Nous rapportons le contenu de la réunion PEAU’se dermatologique des Cliniques universitaires Saint-Luc du 21 novembre 2016 consacrée aux dermatoses topographiques. Le Professeur D. Tennstedt, consultant dans le service de Dermatologie des Cliniques universitaires Saint-Luc, a présenté des cas de chéilites et détaillé les dermatites de contact des lèvres. Les Docteurs C. Peeters et A. Coster, assistantes au sein du même service, ont montré différentes pathologiques spécifiques des oreilles et du nez, respectivement.

Mots-clés

Dermatites de contact des lèvres ; dermatoses auriculaires ; dermatoses nasales

Que savons-nous à ce propos ?

- Les chéilites peuvent être de causes multiples. L’ensemble des dermatites de contact des lèvres regroupe les dermites d’irritation, les dermites de contact allergique et les urticaires de contact.

- De nombreuses dermatoses peuvent toucher les oreilles et le nez, certaines étant plus spécifiques de ces localisations, il faudra dès lors y penser en cas d’atteintes de ces zones.

Que nous apporte cet article ?

- Le Professeur Tennstedt nous enseigne les caractéristiques cliniques permettant de faire la distinction entre les différentes catégories de dermatites des lèvres et nous éclaire sur les allergènes pouvant être en cause dans une dermatite de contact allergique des lèvres, des plus anciens au plus récents.
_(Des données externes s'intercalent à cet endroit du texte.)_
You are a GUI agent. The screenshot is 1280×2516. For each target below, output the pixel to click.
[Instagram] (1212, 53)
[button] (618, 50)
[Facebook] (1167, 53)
- Nous rappelons, sous forme illustrative, les différentes pathologies dermatologiques spécifiques des oreilles et du nez, enseignement pouvant bénéficier à nos confrères ORL.

Article complet :

PATHOLOGIE DES LÈVRES : EST-CE TOUJOURS AUSSI SIMPLE ?

Dominique Tennstedt

Les chéilites sont des inflammations des lèvres pouvant être de causes multiples. Comme le rappelle le Professeur Tennstedt, il faut, tout d’abord, exclure les étiologies évidentes : impétigo, herpès, perlèche candidosique, lichen plan, eczéma atopique, lupus érythémateux chronique, syndrome de Stevens-Johnson, syphilis secondaire, … Au cours de son exposé, il a principalement enseigné les caractéristiques cliniques permettant de faire la distinction entre les différentes catégories de dermatites de contact des lèvres, à savoir la dermatite d’irritation, les dermites de contact allergique et les urticaires de contact. Il nous a éclairé sur les différents allergènes pouvant être en cause dans une dermatite de contact des lèvres, des plus anciens au plus récents. Enfin, Il a terminé sa présentation en détaillant les différents types de macrochéilites et leur traitement.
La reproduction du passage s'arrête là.